WomanBeat: Harrowing saga of India’s rape trials

GlobalPost
The World

It is a miracle that anyone reports a rape to the police in India, based on this harrowing portrait from Tehelka of the further abuses perpetrated in the name of the law. 

But the contrast between this grim picture and the paternalism of Indian divorce law — which (in a sense) seeks to keep women in bad marriages to protect them from society's outrages says a lot about the Indian state's archaic views on women.

It's worth reading the whole article, but here's an excerpt that indicates how bad things remain:

After a few moments, the compounder looked up at the waiting room and shouted, “kiska rape hua hai? Andar chalo.” Divya stood up and followed her in. “I remember that as the point at which I ceased to exist as Divya and became the ‘rape victim’. That’s what everyone called me. The orderlies at the hospital, the court staff, the media.” she says. She was asked to remove her clothes and lie down so the attending gynaecologist could examine her. The doctor took notes of the various scratches, bite marks and bruises on her body. She roughly inserted a speculum in her vagina, without prior warning or an explanation as to why this was a necessary part of the proceedings — Divya, a virgin till two days ago, who had been brutally raped, whose vagina was torn from the violation she had suffered — screamed out in pain. “Chup kar” the doctor said before taking a swab. On the MLC, the doctor stated that the patient was 'uncooperative' with the examiner, but the certificate established that she had been raped. Later, the doctor revoked her statement and denied her own handwriting on the document. Divya's lawyers filed an appeal — the doctor had clearly been bought. Shortly after, the original medical certificate that AIIMS gave Divya, confirming rape, ‘disappeared’ from her file in the lower courts.

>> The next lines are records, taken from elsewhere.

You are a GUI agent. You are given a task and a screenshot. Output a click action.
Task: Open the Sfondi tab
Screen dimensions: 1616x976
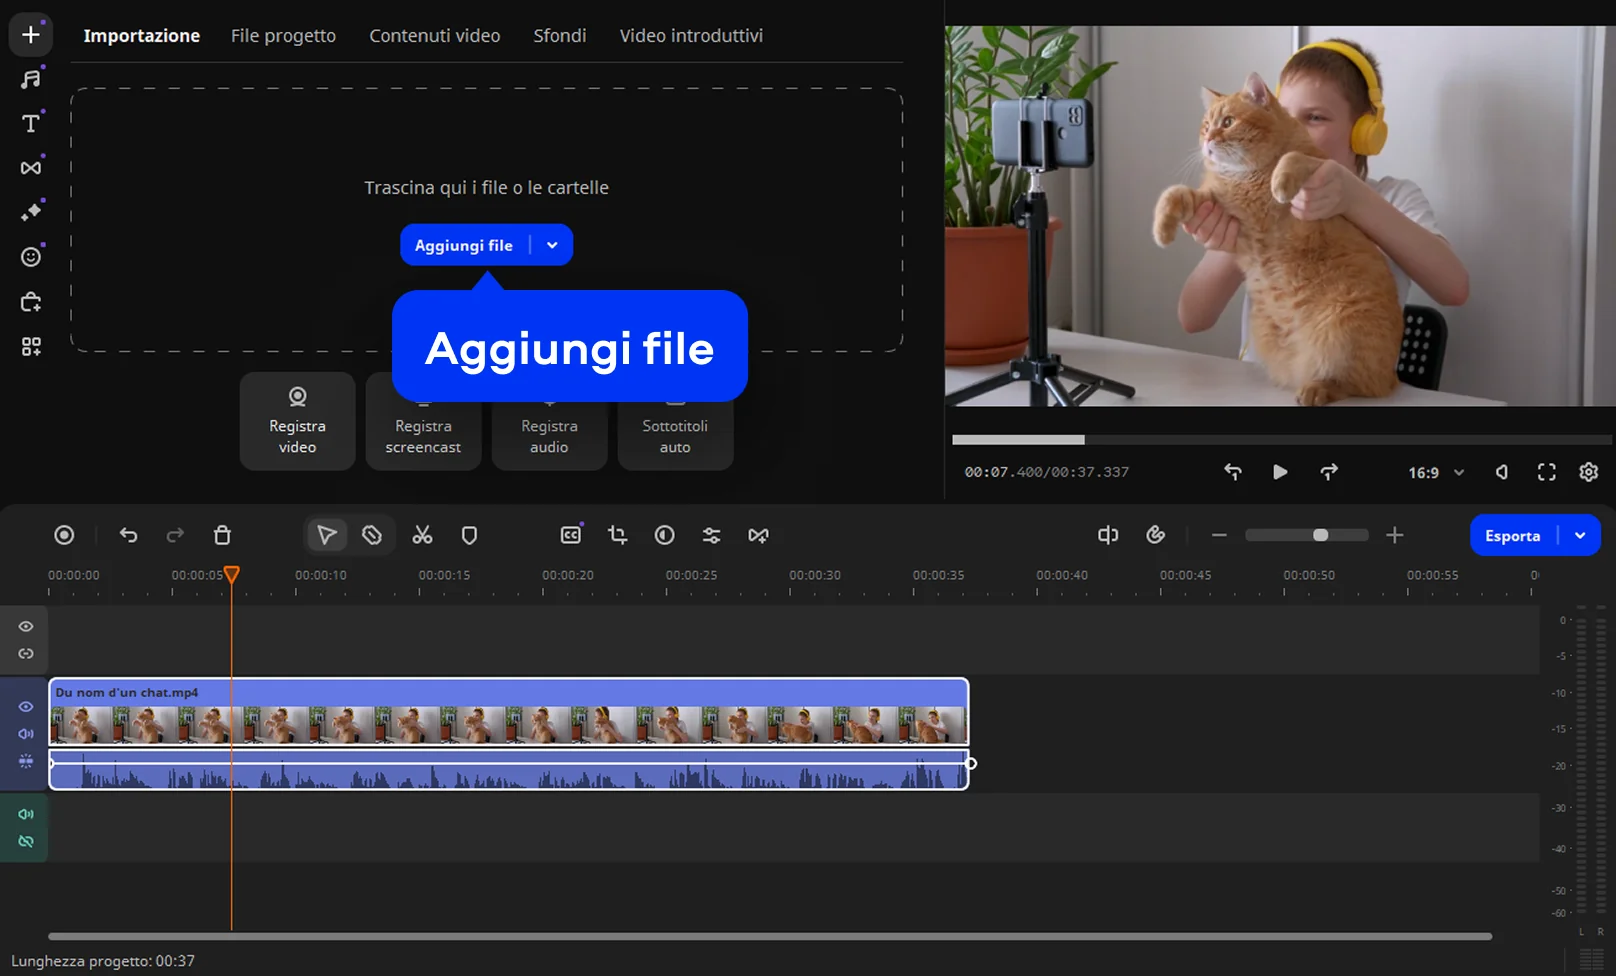tap(559, 36)
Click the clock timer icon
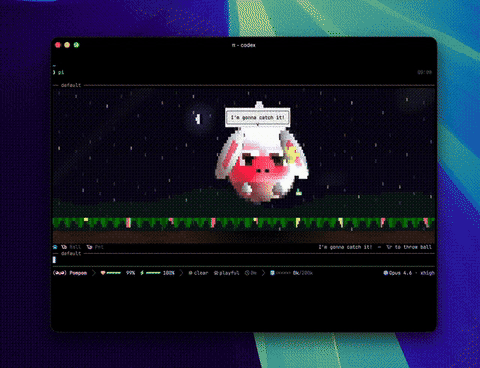 coord(247,273)
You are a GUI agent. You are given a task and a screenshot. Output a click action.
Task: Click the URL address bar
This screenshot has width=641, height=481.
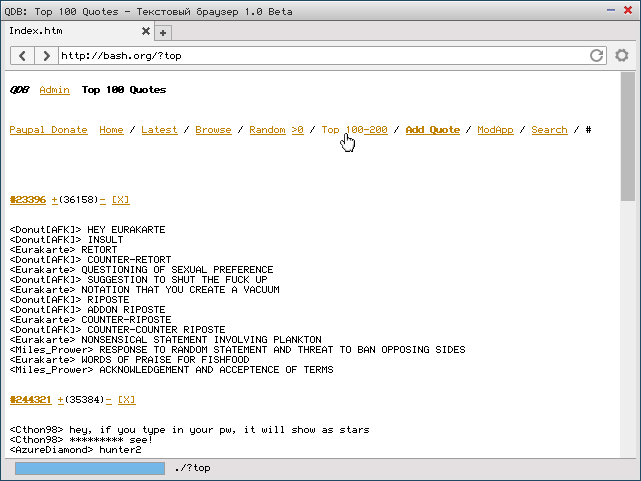320,56
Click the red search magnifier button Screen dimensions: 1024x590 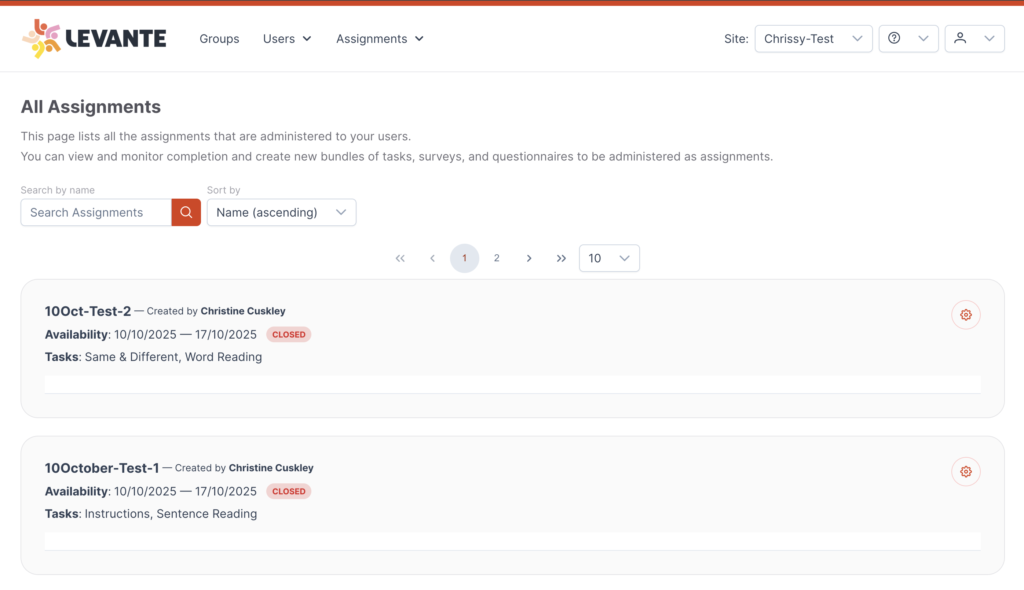pyautogui.click(x=186, y=212)
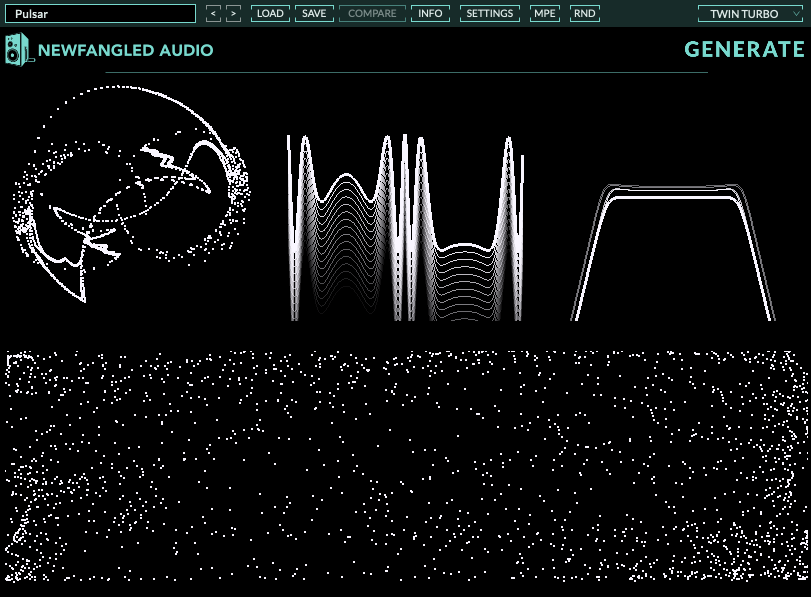Open the SETTINGS panel

pos(488,14)

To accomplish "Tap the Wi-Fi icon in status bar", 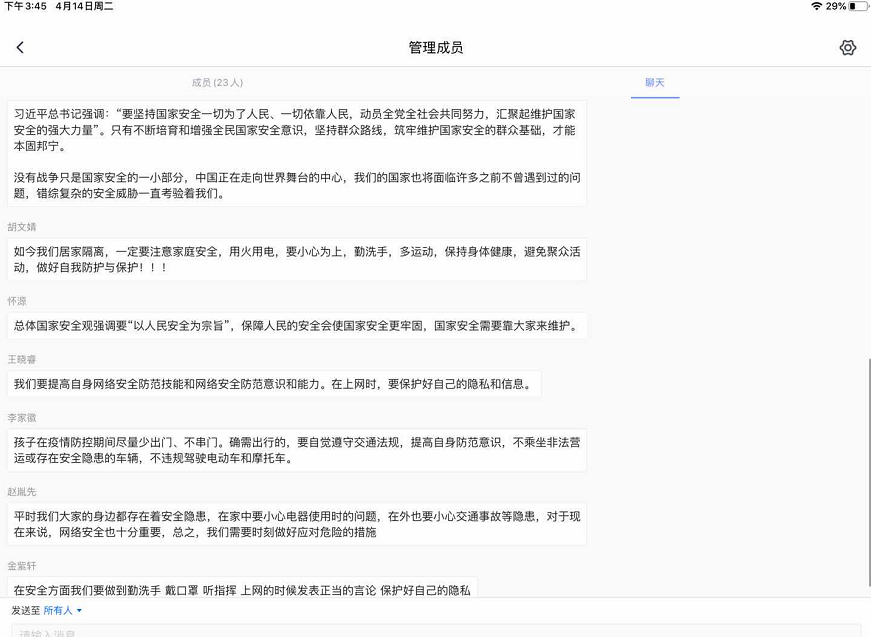I will 816,6.
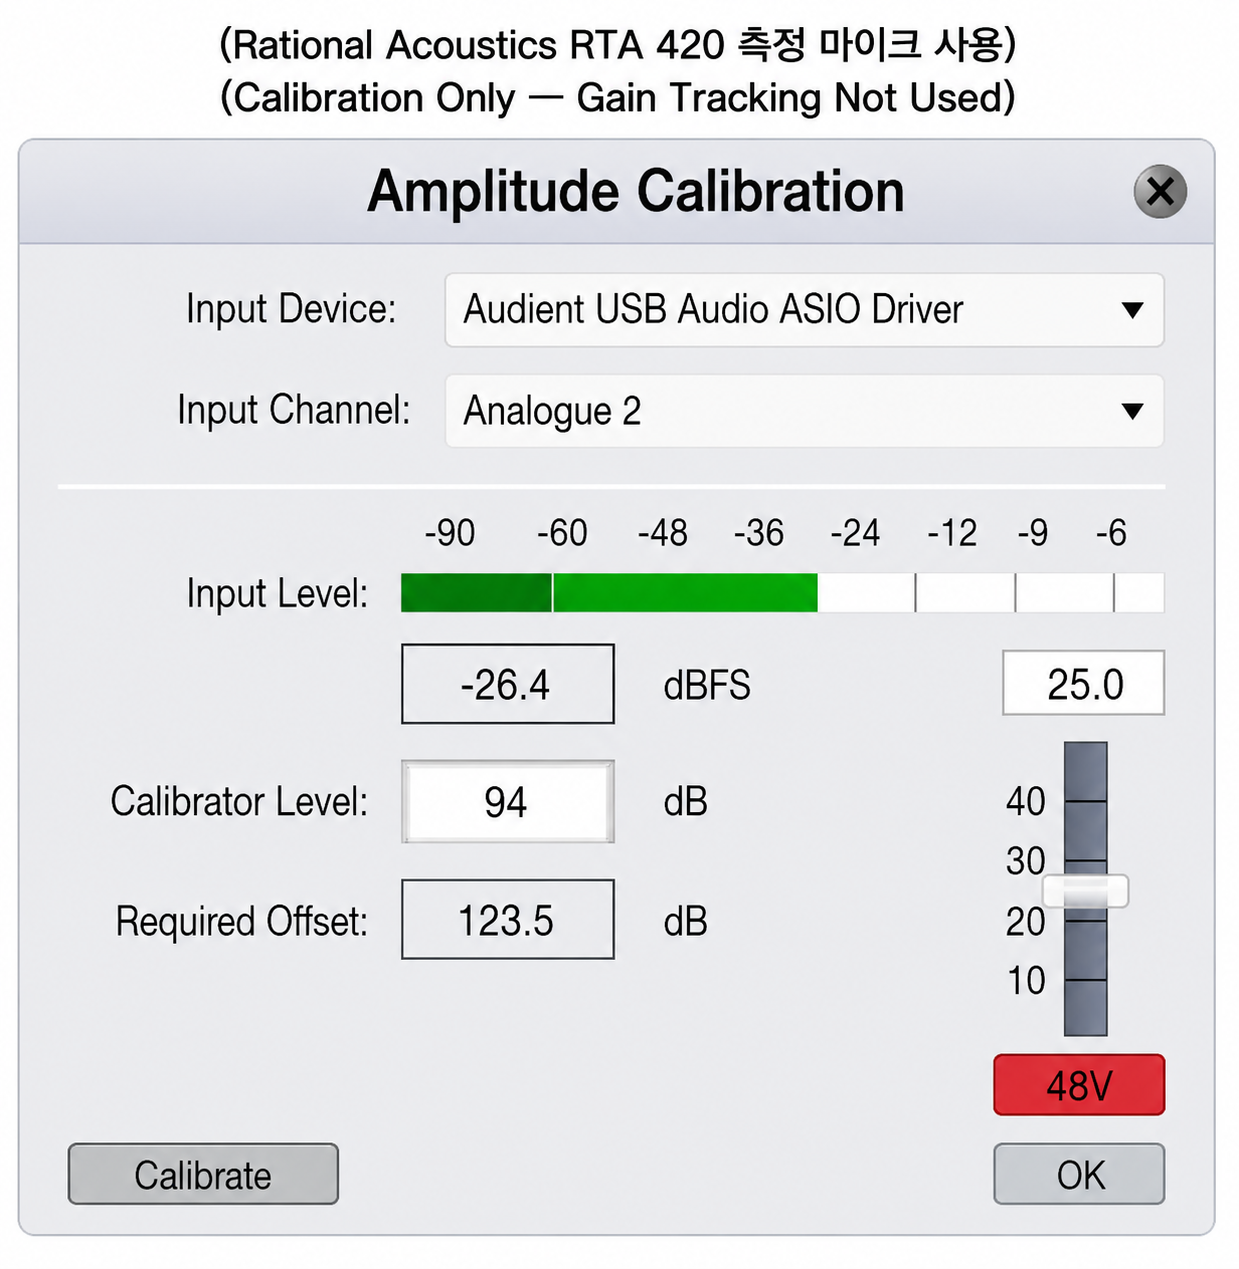Click the gain slider track at 30
Image resolution: width=1239 pixels, height=1269 pixels.
[x=1086, y=861]
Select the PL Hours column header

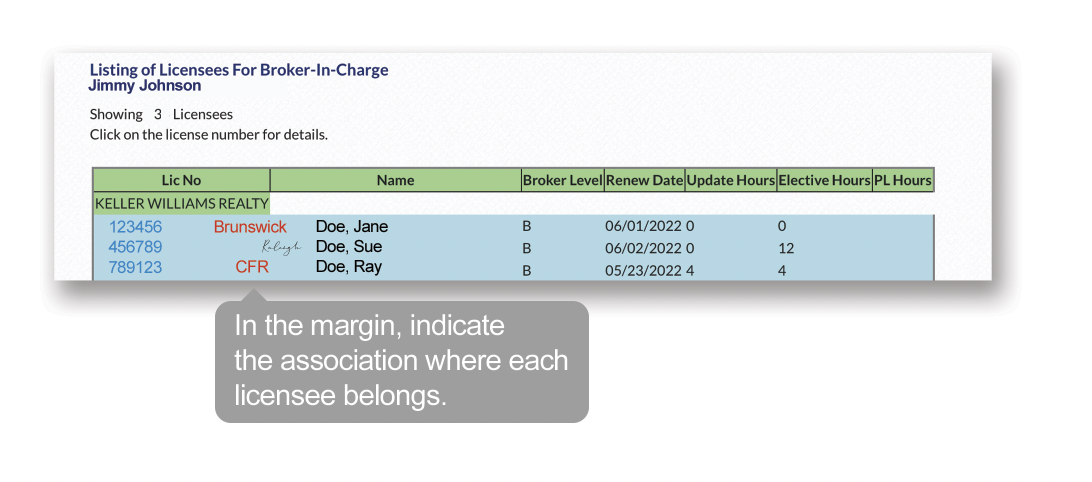[903, 181]

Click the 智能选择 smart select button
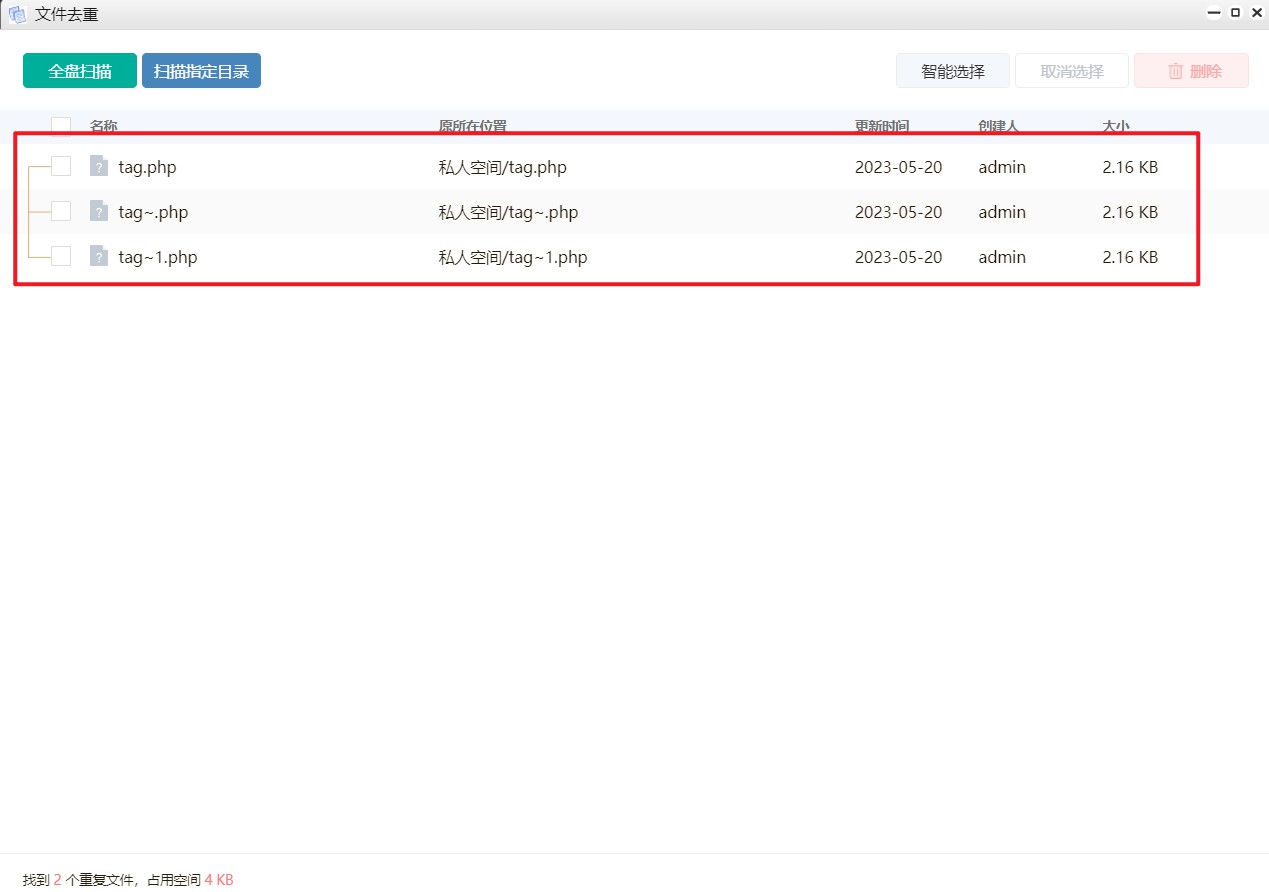tap(952, 71)
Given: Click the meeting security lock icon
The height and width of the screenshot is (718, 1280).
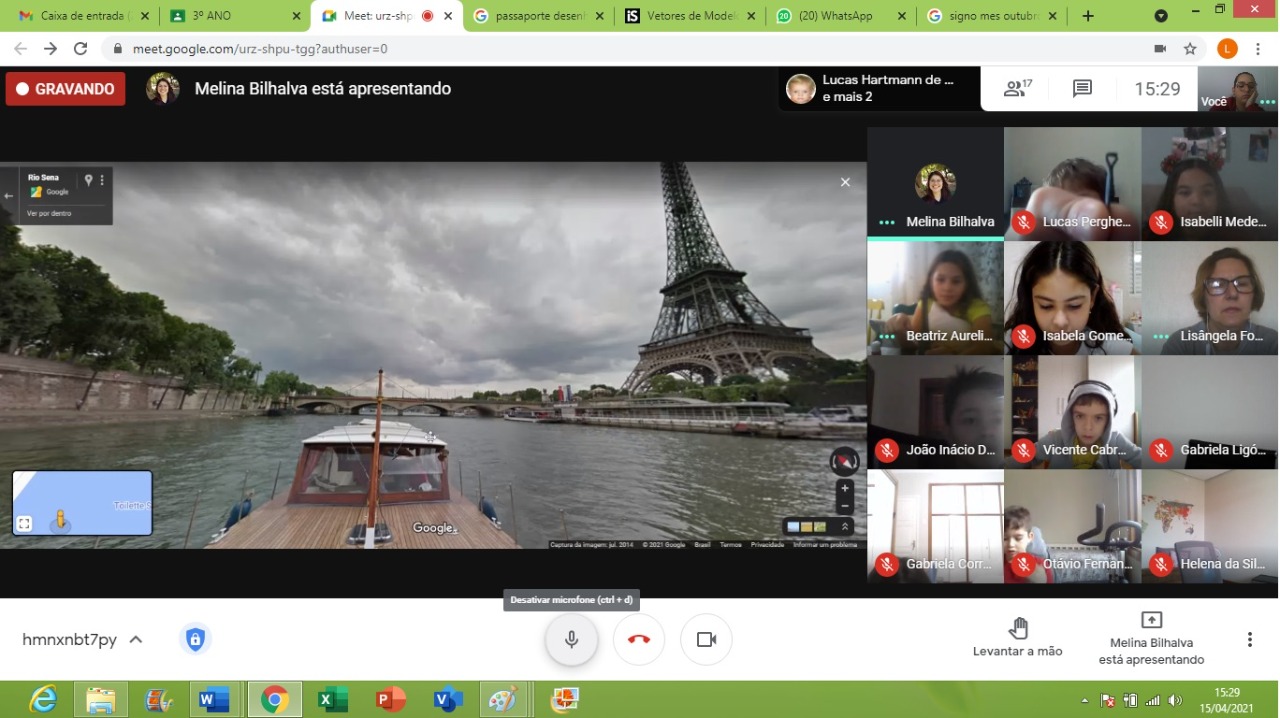Looking at the screenshot, I should tap(195, 640).
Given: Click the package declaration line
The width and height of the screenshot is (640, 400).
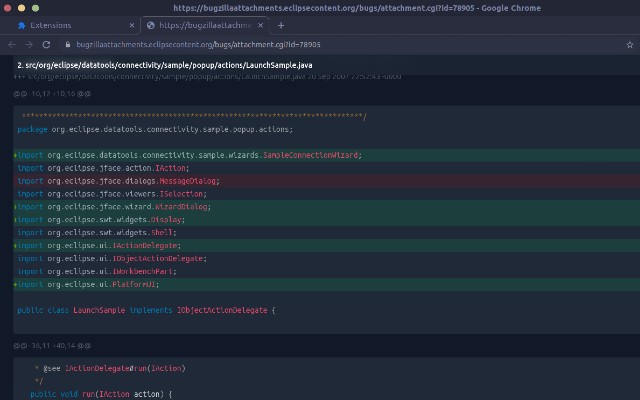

Believe it or not, matters only get worse at the trial. But can we expect much more from a court system that only now is considering amendments to the divorce law, such as allowing women to sue for property rights as well as alimony, that will facilitate their escape from bad marriages? So far the answer to "protecting" women has been to condemn both them and their husbands to eternal damnation in their miserable marriages, simply because society at large has no use for single women.